Cloud Computing Provisions in the FY 2024 NDAA

In case you missed it while celebrating the holidays, the Congress finally passed, and the President signed, a National Defense Authorization Act (NDAA) for fiscal year 2024. The bill, passed and signed as H.R. 2670, contains numerous technology provisions in its 973 pages, including several concerning cloud computing. Today’s post summarizes those provisions and offers some thoughts about their implications for the federal cloud market.

Amending the Federal Data Center Consolidation Initiative (FDCCI)

Although the FDCCI has been winding down, agencies remain intent on reducing the number of data centers they own and operate. To that end, Section 5302 reminds technology leaders that when “determining whether to establish or continue to operate an existing data center … [they should] regularly assess the application portfolio of the covered agency and ensure that each at-risk legacy application is updated, replaced, or modernized, as appropriate. In addition, agency leaders should “prioritize and, to the greatest extent possible, leverage commercial data center solutions, including hybrid cloud, multi-cloud, co-location, interconnection, or cloud computing rather than acquiring, overseeing, or managing custom data center infrastructure.”

Market Implications – This provision repeats the underlying reasons why data center consolidation exists, namely, to modernize applications and encourage cloud adoption. Codifying these requirements should sustain what is an already growing market.

Cloud Computing in the Intelligence Community (IC)

The remaining provisions examined here concern various aspects of the use of cloud computing in the IC.

Section 7354 requires the Director of the Central Intelligence Agency to report on use of the Commercial Cloud Enterprise (C2E). The data required must include “the number and value of all task orders issued; the duration of each task order; the number of sole source task orders issued compared to the number of task orders issued on a competitive basis; and an update on the status of the security accreditation and authority to operate decision of each vendor.”
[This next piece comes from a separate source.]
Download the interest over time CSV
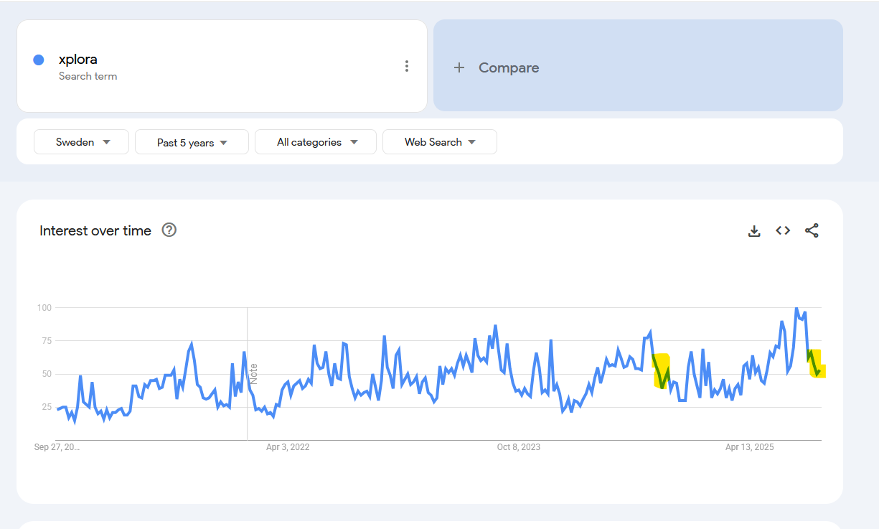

Section 7355 adds another reporting requirement. Specifically, “the head of each element of the intelligence community shall submit to the appropriate committees of Congress a notification with respect to any sole source task order awarded … under the C2E. Each notification must include a description of the order; the duration of the order; a summary of services provided under the order; the value of the order; the justification for awarding the order on a sole source basis; and an identification of the vendor awarded the order.

Section 7356 adds a third reporting requirement calling for the Director of National Intelligence to “complete a comprehensive analysis of the commercial cloud initiatives of the intelligence community” related to C2E. This analysis should provide the following information:

1) The current year and 5-year projected costs for commercial cloud utilization for each element of the intelligence community, including costs related to data storage, data migration, egress fees, and any other commercial cloud services.

2) The termination or planned termination of the legacy data storage capacity of an element of the intelligence community and the projected cost savings resulting from such termination.

3) Efforts underway by the Office of the Director of National Intelligence and elements of the intelligence community to utilize multiple commercial cloud service providers.

4) The operational value that elements of the intelligence community are achieving through utilization of commercial cloud analytic tools and services.

5) An estimate of how C2E is currently postured to support artificial intelligence workloads of intelligence community elements and a description of criteria for continuing to rely on legacy data centers for those artificial intelligence requirements by an intelligence community element.

Market Implications – Congress is clearly concerned about the security of C2E cloud service providers and about the competitiveness of related contracting opportunities. C2E service providers could be asked to update their accreditation status, provide information on their artificial intelligence capabilities, and report data on the cost of their services. The planned termination of legacy data storage capabilities hints that further growth in the use of C2E is coming.